Jeremy Rossman, a senior lecturer in virology at the University of Kent, told The National: “Infectious diseases, in order to spread through a population, need a certain amount of hosts that they can actually infect.

“If you get to a certain level of immunity throughout the population, then the disease can no longer circulate through the population well,” he explained.

Mr Rossman said it is thought that around 70 per cent of the UK’s population would need to develop immunity to the virus in order to protect the remaining 30 per cent from infection.

The high percentage of people required to become immune reflects the highly contagious nature of the coronavirus.

The new virus is believed to be more transmissible than seasonal flu but less easily passed on than something as contagious as the measles virus.

 

With measles, around 92 per cent of a population has to be immune in order to protect the remaining eight per cent of people without immunity, Mr Rossman said.

Britain also wants to "delay the peak [of diagnosed infections] and to push the peak down", Sir Patrick said, to prevent the National Health Service from being overwhelmed by moving the peak into the summer months when the health service is less burdened.

"What you want to do is protect people in the most infectious period," he added.

Scientific and medical experts say they are adopting a "staged" approach, not bringing in more stringent measures until the infection rate increases "significantly", which may not happen until a "few weeks" from now.
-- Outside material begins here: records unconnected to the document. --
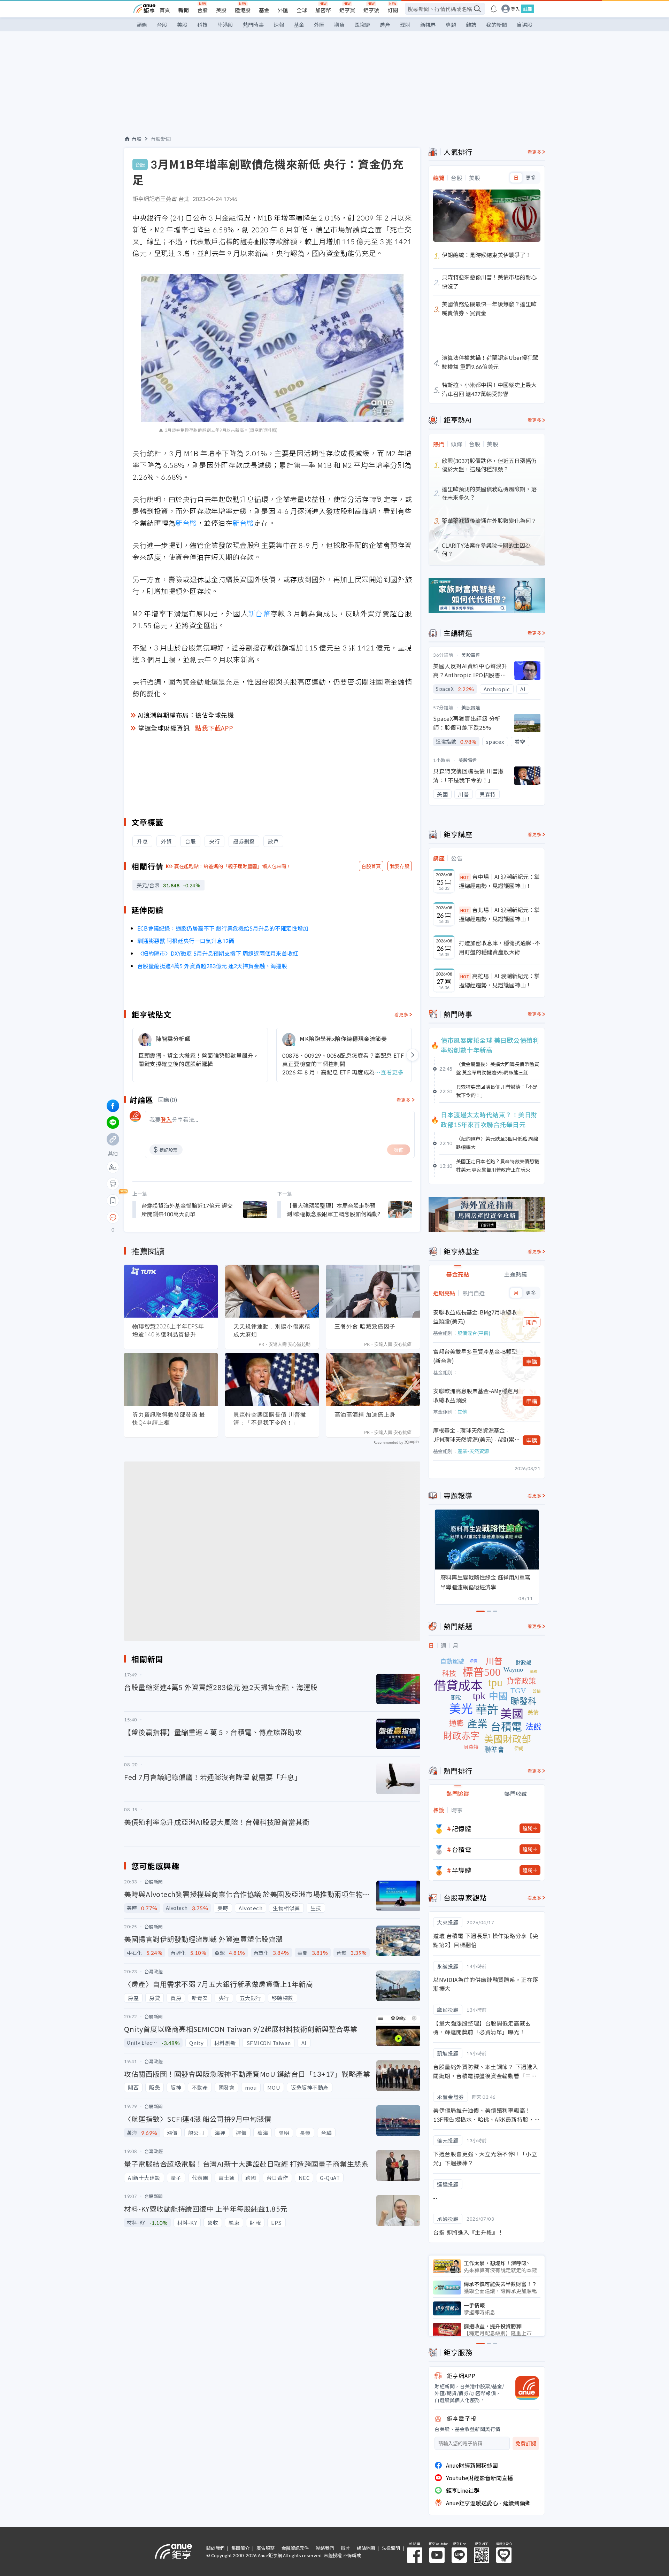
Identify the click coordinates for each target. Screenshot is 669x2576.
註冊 (527, 9)
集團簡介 (240, 2548)
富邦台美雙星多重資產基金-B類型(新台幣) (475, 1356)
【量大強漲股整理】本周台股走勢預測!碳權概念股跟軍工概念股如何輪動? (333, 1209)
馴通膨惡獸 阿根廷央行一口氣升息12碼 (185, 940)
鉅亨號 (371, 10)
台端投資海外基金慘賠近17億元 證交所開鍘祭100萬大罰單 (187, 1209)
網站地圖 (366, 2548)
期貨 (339, 24)
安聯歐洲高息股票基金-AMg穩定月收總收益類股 (475, 1395)
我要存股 (399, 866)
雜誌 (471, 24)
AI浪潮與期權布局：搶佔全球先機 (186, 714)
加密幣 (323, 10)
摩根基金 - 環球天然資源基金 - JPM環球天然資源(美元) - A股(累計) (473, 1435)
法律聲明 (391, 2548)
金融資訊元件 (295, 2548)
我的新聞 (496, 24)
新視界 (428, 24)
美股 (221, 10)
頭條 (142, 24)
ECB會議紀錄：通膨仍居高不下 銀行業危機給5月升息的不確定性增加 (222, 928)
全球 (302, 10)
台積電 (461, 1849)
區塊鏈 (362, 24)
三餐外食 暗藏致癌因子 (364, 1326)
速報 (279, 24)
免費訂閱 (525, 2443)
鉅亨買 (347, 10)
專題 (451, 24)
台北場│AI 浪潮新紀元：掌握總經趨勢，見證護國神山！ (499, 914)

They say the science of the virus is "broadly agreed" internationally but countries will take different measures to tackle the spread.

The government believes that isolating the population would suppress the virus temporarily but it would then release it back into population and the entire health crisis would be repeated.

 

"If you completely locked down absolutely everything probably for a period of four months or more then you would suppress this virus," Sir Patrick said.

"All of the evidence from previous epidemics suggests that when you do that and then you release it, it all comes back again."

UK government officials have said that as many as 10,000 Britons may already be infected and that the peak of the outbreak could be in 10 to 14 weeks.